The earliest story relates how British monk and missionary St. Boniface (born Winfrid in A.D. 680) was preaching a sermon on the Nativity to a tribe of Germanic Druids outside the town of Geismar. To convince the idolaters that the oak tree was not sacred and inviolable, the "Apostle of Germany" felled one on the spot. Toppling, it crushed every shrub in its path except for a small fir sapling. A chance event can lend itself to numerous interpretations, and legend has it that Boniface, attempting to win converts, interpreted the fir’s survival as a miracle, concluding, "Let this be called the tree of the Christ Child." Subsequent Christmases in Germany were celebrated by planting fir saplings.
We do know with greater authority that by the sixteenth century, fir trees, indoors and out, were decorated to commemorate Christmas in Germany. It is a widely held belief that Martin Luther, the sixteenth-century Protestant reformer, first added lighted candles to a tree. Walking toward his home one winter evening, composing a sermon, he was awed by the brilliance of stars twinkling amidst evergreens. To recapture the scene for his family, he erected a tree in the main room and wired its branches with lighted candles. By the 1700s, the Christbaum, or "Christ tree," was a firmly established tradition.

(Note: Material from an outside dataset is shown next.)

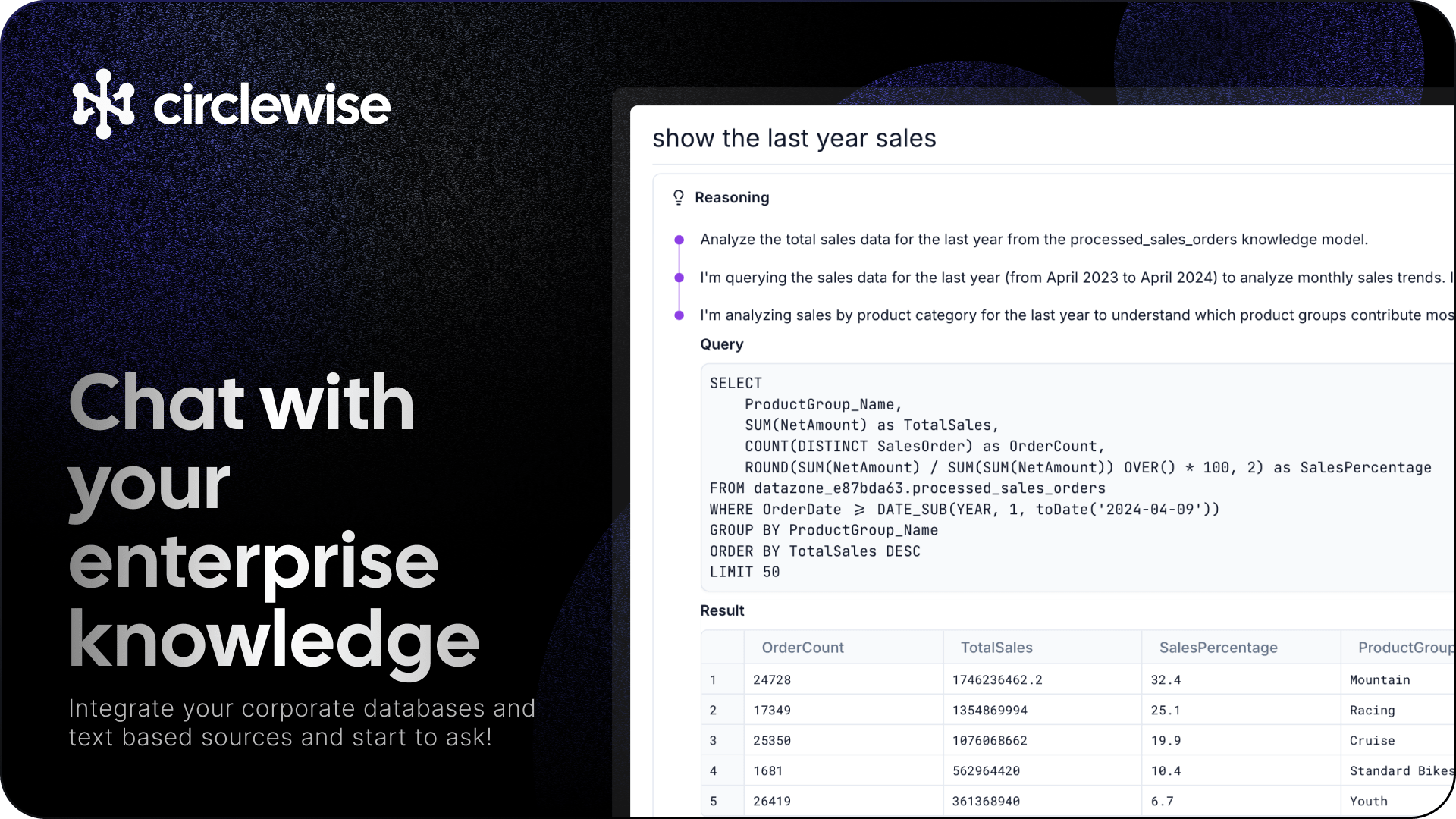Sort by the TotalSales column header
This screenshot has width=1456, height=819.
[x=996, y=647]
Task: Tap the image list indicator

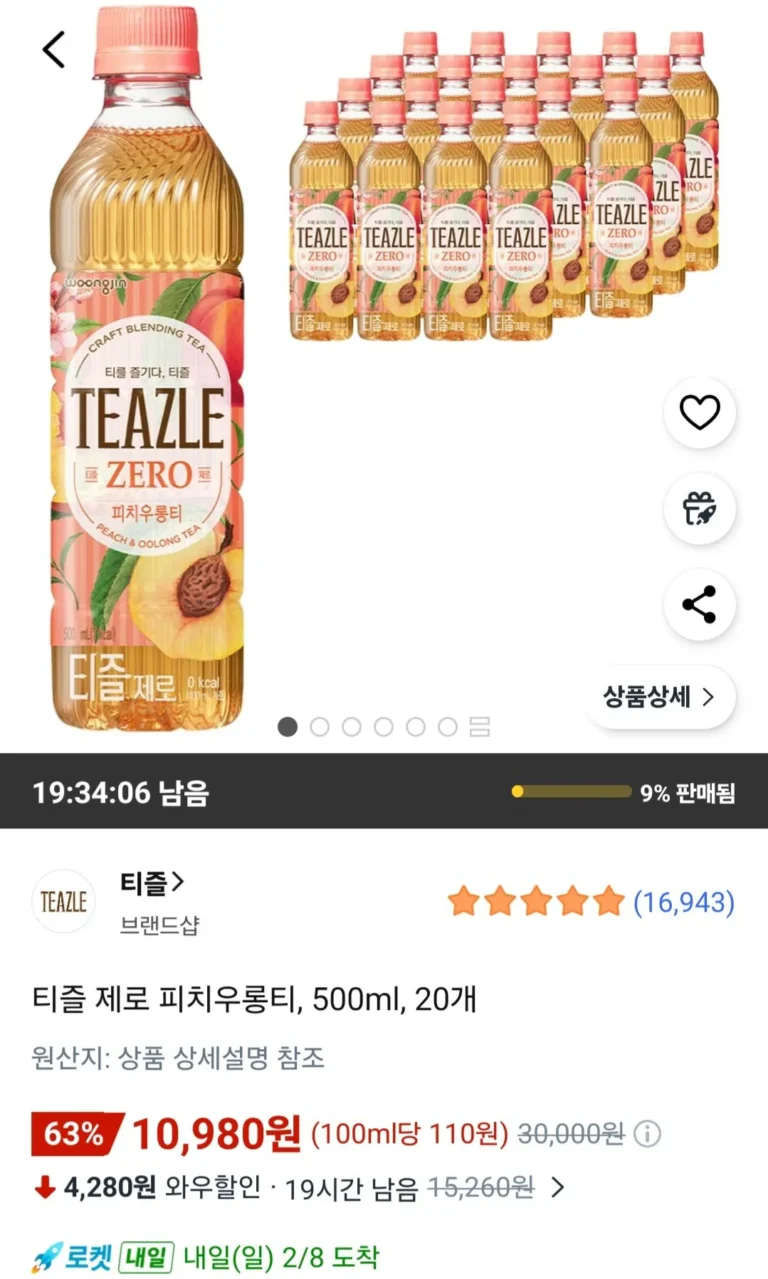Action: 480,727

The claim of the Pennsylvania Germans to have initiated the Christmas tree custom in America is undisputed today. And it’s in the diary of Matthew Zahm of Lancaster, Pennsylvania, under the date December 20, 1821, that the Christmas tree and its myriad decorations received their first mention in the New World.
Interestingly, Godey’s Lady’s Book, the women’s publication of the 1800s that did so much to nationalize Thanksgiving, also played a role in popularizing festive Christmas practices. Through its lighthearted and humorous drawings, its household-decorating hints, its recipes for Christmas confections and meals, and its instructions for homemade tree ornaments, the magazine convinced thousands of housewives that the Nativity was not just a holy day but could also be a festive holiday.
Xmas, the familiar abbreviation for Christmas originated in the Greeks. X is the first letter of the Greek word for Christ, Xristos. By the sixteen century, “Xmas” was popular throughout Europe. Whereas early Christians had understood that the term merely was Greek for “Christ’s mass.” later Christians, unfamiliar with the Greek reference, mistook the X as a sign of disrespect, and attempt by heathen to rid Christmas of its central meaning. For several hundred years, Christians disapproved of the use of the term. Some still do (From a book called Panati’s Extraordinary Origins of Everyday Things by Charles Panati: Harper & Row).
The custom of a Christmas tree, undecorated, is believed to have begun in Germany, in the first half of the 700s.
A forest ordinance from Ammerschweier, Alsace, dated 1561, states that "no burgher shall have for Christmas more than one bush of more than eight shoes’ length." The decorations hung on a tree in that time, the earliest we have evidence of, were "roses cut of many-colored paper, apples, wafers, gilt, sugar."